GTINと商品識別子
識別子は、自社の商品情報と競合4社の商品情報が同じ実物の商品であることをGoogleが判断するための手がかりです。正しく設定すれば比較の対象に入れますが、誤っていれば別の商品の比較に入ってしまいます。
3つの識別子
- GTIN。国際的な商品識別番号、いわゆるバーコードです。ヨーロッパではEAN、北米ではUPC、書籍ではISBNが該当します。メーカーが割り当て、世界で一意です。
- MPN。メーカー品番です。ブランド内では一意ですが、世界で一意ではありません。

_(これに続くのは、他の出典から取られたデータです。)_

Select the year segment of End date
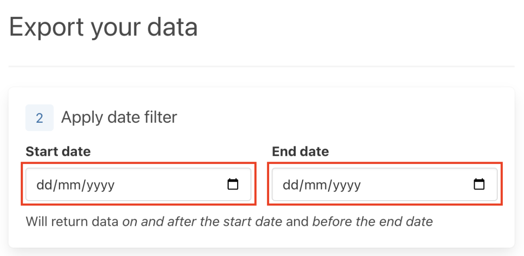This screenshot has height=256, width=524. [347, 185]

- ブランド。買い手が認識している名称としてのブランドで、法人名とは必ずしも一致しません。
送信すべき情報
| 状況 | 送信する情報 |
|---|---|
| バーコードのあるブランド商品 | GTIN、ブランド、判明していればMPN |
| GTINのないブランド商品 | ブランドとMPN、identifier_exists を false に設定 |
| 自社のプライベートブランド商品 | ブランドとMPN、登録済みのGTINがある場合はGTIN |
| ハンドメイド商品や一点物 | ブランドとMPN、identifier_exists を false に設定 |
| 書籍、映像、音楽 | ISBNまたは該当するGTIN(ほとんどの場合、存在します) |
GTINが誤っている場合の代償
GTINが欠けている場合よりも深刻です。誤ったGTINは、商品リスティングを別の商品に紐づけてしまいます。その結果、実際とは異なる商品の比較に表示され、太刀打ちできない価格と並べられ、クリックしたユーザーはすぐに離脱します。GoogleはGTINをメーカーのデータと照合する精度を高めており、確認が取れないものは不承認とされます。
誤ったGTINの最も多い原因は、サプライヤーから受け取ったスプレッドシートです。列が途中で切れていたり、チェックデジットが欠落していたり、表計算ソフトによって先頭のゼロが削除されていたりします。インポート時にチェックデジットを検証してください。
正確なGTINがもたらすメリット
- 商品比較に掲載されるようになります。Shoppingのトラフィックが実際に成果につながるのは、この比較の場です。
- 自社で用意していないメーカー提供のデータを、Googleがリスティングに補完してくれます。
- カテゴリではなく型番を指定した検索クエリとのマッチング精度が向上します。
- AIショッピング機能が複数の販売店をまたいで商品を特定する際の手がかりとして、重要性が高まっています。
identifier_exists
false に設定するのは、メーカー識別番号が本当に存在しない商品に限ってください。オーダーメイド品、ハンドメイド品、ヴィンテージ品、バーコードのない自社プライベートブランド商品などが該当します。GTINが存在する商品で警告を消すために使うのは、その場しのぎの対処にすぎず、比較枠への掲載機会を恒久的に失うことになります。